Money is really the root of all evil. Haiz... At times, wedding preparations is making me kinda sad and disappointed. I can never have my dream wedding. Never. I hope to have my pre-wed done in Europe but I cant due to money constraints. Ok. I console myself that at least I have Taiwan photoshoot and a local photoshoot done by my dream company. I want to go Europe for honeymoon but cannot again because of money. Haiz... In the first place, I should have insisted on not wanting to hold a banquet which will definitely incur losses and end up having to top up the losses. I rather spend that money to enjoy myself in Europe or any other countries. I can also save money on signing a bridal package and actual day photography and videography. That's a lot of savings!

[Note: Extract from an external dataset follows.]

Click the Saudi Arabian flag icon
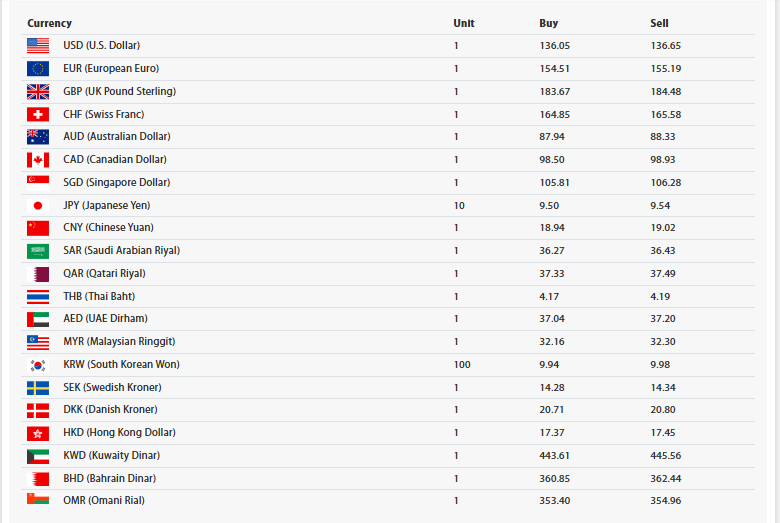 pos(38,251)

Initially, I thought doing the blogshop can help me to earn some extra income and I keep holding onto this very small hope of attaining my dreams. Haiz.. Don't know what went wrong and the partnership was a total flop.
I know I should never make comparisons. But whenever I see those awesome photoshoot done in Europe, I can only fill with envy. I just can't help it! When I hear people going for honeymoon, I can only blame myself for spending too extravagantly and not saving sufficient money. But how much exactly is my "sufficient"???
I can only blame myself for the wrong decisions I've made in terms of studies and job. Sometimes, you'll never know if you made the right decision until a few years later.